“To-morrow then my brother will say whether he will become a Shawnee or be burnt at the stake to appease the unquiet souls of the brave warriors that his hand has sent to the happy hunting-grounds?”
“Yes,” answered Boone, “to-morrow you shall have my answer.” But, even as he spoke, in his heart he prayed that some lucky accident might aid him ere the night was over.
“It is good,” replied the chief, gravely. “Let my brother open his ears. The chief of the Shawnees would talk more.”

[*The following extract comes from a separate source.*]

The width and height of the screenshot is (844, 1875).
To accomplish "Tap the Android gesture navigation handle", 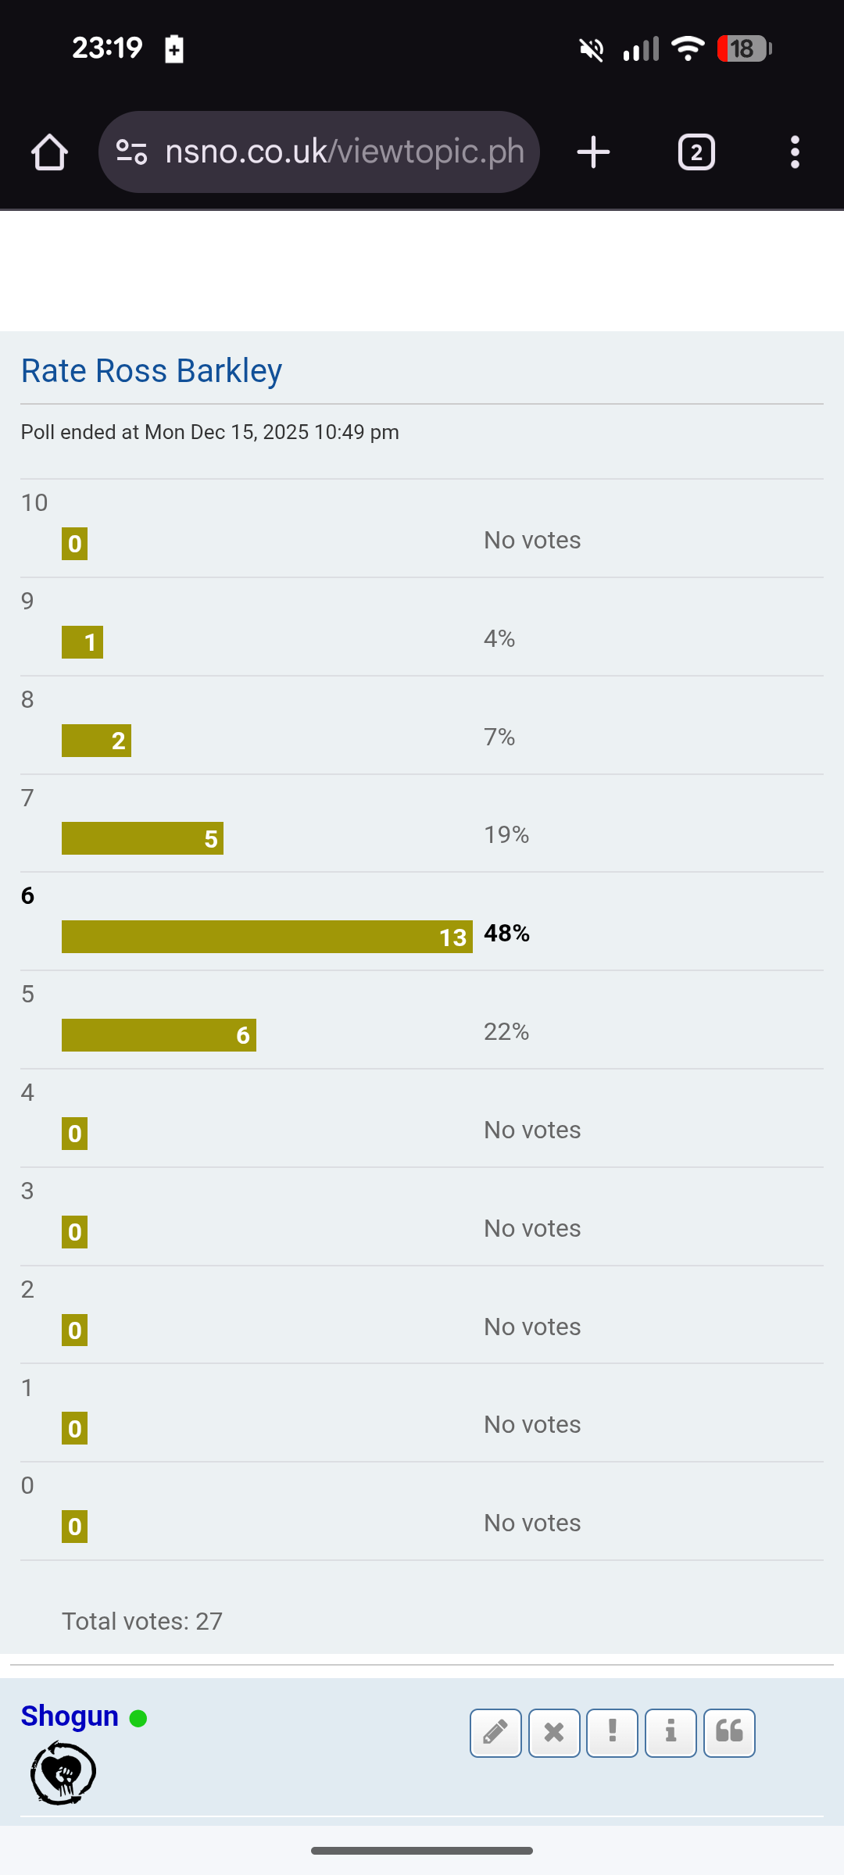I will pos(422,1851).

“Go ahead, chief,” said Boone, who wondered what was coming next.
“My brother is a great warrior; he has fought the Shawnees many times—fought also the Mingoes, the Delawares and the Wyandots. Many a red chief has leveled his rifle full at the heart of the white brave, but the bullet was turned aside by the ‘medicine’ of my brother. Is the chief a medicine-man?”
Boone understood the superstition of the Indians. He saw, too, that possibly he might use the belief of being invulnerable against rifle-ball to aid him in his desperate strait.
“The chief will be silent if I speak?” Boone asked, mysteriously.
“The heart of Ke-ne-ha-ha is like the pools of the Scioto—cast a stone into them, it sinks to the bottom and remains there. So shall the words of my brother sink into my heart.”
“I am a medicine-man.”
“And bullet can not harm my brother?”